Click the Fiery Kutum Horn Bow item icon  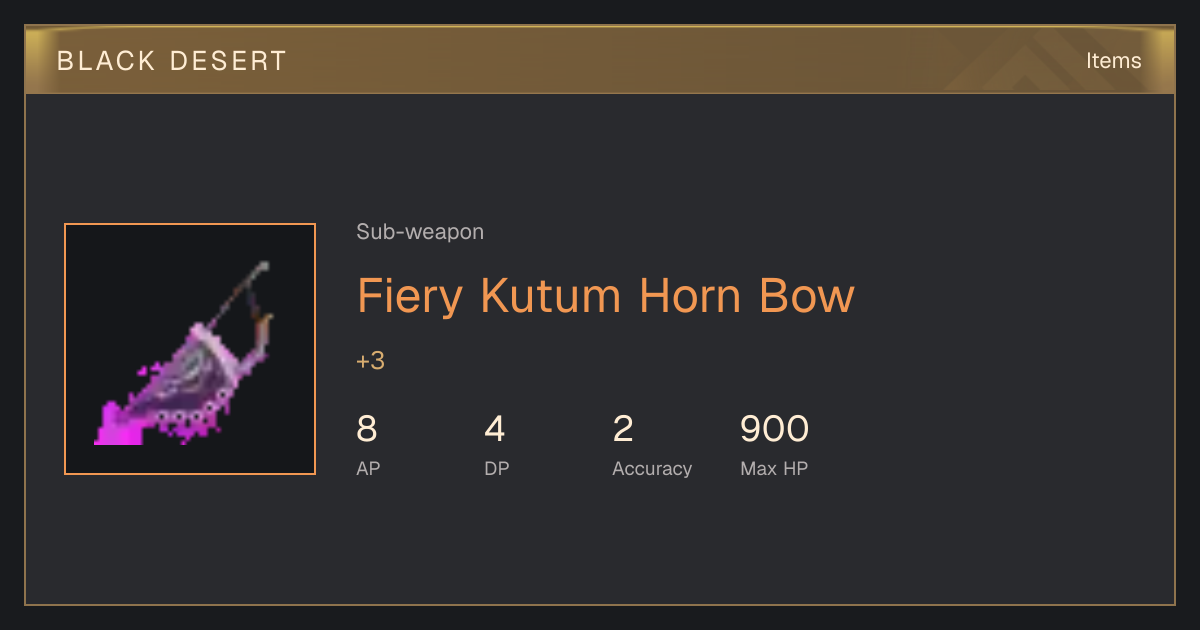click(x=190, y=349)
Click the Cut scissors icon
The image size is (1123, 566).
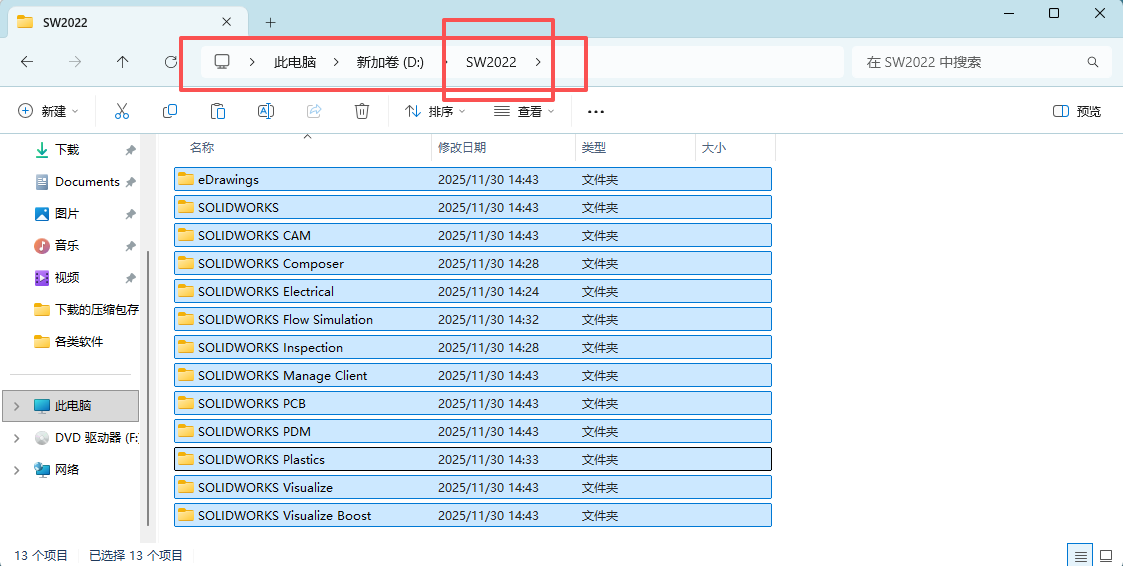(x=122, y=111)
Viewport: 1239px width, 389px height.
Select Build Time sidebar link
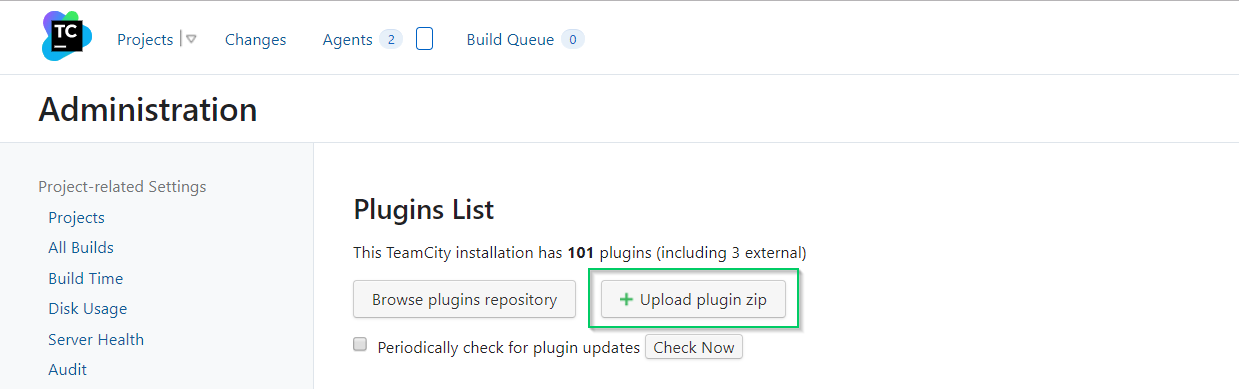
-*-
__EXERCISE PROMPT__: From the line containing "The image size is (1123, 566)." down to the last line of the entries above, set down every line exactly. Omit all pictures.

__THE ANSWER__:
The image size is (1123, 566).
(x=122, y=111)
Viewport: 1239px width, 389px height.
Select Build Time sidebar link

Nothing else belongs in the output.